Failure to Account for Controlled Substances During Resident Pass
Penalty
Summary
The facility failed to provide proper pharmaceutical services by not ensuring the accurate accounting and documentation of controlled substances for a resident who went out on pass. The resident, who had intact cognitive status and was prescribed opioid medications for pain management, reported that when he left the facility for a pass, an agency nurse gave him a bag with his medications but did not count the narcotics with him or provide the required narcotic sheets. Upon his return, the resident informed facility staff that the medications were not counted at the time of his departure, and staff subsequently discovered that the narcotic sheets were missing. Facility staff, including two LVNs, counted the medications upon the resident's return and created new narcotic sheets to account for what was brought back. The DON later confirmed that the process for signing out controlled substances was not followed, as there was no two-nurse count, no resident signature for the medications provided, and the narcotic sheets were not given to the resident as per protocol.
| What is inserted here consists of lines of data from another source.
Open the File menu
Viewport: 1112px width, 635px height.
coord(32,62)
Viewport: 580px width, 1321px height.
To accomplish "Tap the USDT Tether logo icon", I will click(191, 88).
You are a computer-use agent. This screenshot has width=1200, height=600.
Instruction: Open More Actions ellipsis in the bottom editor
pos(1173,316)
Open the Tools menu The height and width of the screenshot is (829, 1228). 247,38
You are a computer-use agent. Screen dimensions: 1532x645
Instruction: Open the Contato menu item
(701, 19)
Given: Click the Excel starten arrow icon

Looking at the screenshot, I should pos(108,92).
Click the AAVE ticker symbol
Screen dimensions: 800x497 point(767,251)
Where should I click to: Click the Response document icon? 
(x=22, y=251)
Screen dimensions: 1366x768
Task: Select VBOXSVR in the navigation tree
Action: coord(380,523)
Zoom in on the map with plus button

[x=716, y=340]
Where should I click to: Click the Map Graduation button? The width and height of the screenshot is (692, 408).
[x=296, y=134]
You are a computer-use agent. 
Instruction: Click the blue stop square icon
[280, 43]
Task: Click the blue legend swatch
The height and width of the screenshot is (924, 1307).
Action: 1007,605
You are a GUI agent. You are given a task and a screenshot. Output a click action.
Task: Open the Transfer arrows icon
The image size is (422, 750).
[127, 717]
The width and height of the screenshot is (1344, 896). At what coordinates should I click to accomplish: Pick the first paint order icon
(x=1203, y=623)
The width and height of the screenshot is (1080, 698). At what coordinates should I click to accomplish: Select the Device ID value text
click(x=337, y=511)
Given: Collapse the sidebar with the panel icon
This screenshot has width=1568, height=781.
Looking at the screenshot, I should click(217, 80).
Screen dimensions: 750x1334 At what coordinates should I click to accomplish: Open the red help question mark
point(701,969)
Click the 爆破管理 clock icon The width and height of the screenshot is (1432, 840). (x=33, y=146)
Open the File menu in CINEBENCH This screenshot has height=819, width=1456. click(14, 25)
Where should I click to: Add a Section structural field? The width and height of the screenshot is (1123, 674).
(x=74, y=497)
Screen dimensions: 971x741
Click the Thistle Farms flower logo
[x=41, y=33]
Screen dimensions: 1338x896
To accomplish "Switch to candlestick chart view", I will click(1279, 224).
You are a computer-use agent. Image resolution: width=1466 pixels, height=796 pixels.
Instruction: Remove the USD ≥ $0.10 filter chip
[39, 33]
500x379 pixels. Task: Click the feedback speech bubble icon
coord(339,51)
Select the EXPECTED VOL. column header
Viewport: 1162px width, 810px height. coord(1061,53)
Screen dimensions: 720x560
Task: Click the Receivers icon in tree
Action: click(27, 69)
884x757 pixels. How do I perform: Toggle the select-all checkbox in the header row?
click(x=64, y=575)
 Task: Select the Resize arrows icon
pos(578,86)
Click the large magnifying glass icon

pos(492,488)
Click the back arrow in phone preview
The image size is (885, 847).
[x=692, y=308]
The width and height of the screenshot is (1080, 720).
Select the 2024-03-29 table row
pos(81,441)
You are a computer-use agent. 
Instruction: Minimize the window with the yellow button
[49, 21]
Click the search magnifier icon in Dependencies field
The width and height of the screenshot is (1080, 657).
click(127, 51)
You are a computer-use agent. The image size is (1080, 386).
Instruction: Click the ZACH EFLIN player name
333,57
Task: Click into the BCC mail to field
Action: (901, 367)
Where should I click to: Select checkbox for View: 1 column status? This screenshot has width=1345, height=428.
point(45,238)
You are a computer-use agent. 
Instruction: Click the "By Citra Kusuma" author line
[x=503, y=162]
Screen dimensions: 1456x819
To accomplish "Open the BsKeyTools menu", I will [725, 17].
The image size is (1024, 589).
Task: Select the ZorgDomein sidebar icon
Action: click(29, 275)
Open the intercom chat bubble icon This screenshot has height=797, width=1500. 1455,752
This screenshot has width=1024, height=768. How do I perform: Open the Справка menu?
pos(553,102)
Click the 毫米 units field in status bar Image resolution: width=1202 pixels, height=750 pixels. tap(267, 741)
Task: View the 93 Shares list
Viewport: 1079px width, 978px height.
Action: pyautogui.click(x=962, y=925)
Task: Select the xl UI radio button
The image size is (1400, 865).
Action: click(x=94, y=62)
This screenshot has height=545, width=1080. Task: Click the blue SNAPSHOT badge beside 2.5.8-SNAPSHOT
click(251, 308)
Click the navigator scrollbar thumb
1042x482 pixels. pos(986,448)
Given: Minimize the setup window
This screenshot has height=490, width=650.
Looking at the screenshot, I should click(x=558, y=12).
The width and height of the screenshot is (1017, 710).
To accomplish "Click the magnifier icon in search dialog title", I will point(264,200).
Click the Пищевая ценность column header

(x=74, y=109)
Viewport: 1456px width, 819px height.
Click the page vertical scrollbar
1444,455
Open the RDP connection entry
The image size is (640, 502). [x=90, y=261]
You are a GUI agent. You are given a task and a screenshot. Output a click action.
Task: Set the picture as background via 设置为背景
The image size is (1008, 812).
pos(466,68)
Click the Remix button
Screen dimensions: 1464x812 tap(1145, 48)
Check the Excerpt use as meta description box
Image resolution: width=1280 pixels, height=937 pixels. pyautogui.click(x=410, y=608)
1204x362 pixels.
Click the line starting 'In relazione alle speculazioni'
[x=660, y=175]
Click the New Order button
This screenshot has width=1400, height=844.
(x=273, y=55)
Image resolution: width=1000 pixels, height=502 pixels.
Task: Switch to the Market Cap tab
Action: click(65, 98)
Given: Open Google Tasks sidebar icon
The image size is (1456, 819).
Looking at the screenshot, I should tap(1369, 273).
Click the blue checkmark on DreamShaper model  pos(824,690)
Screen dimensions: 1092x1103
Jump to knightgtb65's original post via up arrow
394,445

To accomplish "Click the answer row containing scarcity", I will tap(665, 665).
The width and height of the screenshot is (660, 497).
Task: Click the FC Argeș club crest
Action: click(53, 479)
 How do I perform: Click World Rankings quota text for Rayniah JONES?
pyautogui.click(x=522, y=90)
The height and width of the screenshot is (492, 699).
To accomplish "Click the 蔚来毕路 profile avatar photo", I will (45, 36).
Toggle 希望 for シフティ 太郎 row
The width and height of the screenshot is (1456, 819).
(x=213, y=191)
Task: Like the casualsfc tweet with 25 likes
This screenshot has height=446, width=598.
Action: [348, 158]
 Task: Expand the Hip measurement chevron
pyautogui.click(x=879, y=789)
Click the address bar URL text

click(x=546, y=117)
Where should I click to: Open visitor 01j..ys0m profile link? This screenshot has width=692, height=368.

The DON also acknowledged that the incident was not reported as a potential drug diversion or misappropriation at the time, despite the lack of accountability for the narcotics. Interviews with facility leadership and staff revealed that the agency nurse responsible for the resident's medications was not properly oriented to the facility's procedures for handling controlled substances during resident passes. Facility policies required written prescriber authorization, two-nurse count verification, and documentation in the controlled substance disposition log, none of which were followed in this instance. The failure to adhere to these procedures resulted in a lack of accountability for the resident's narcotic medications during his absence from the facility.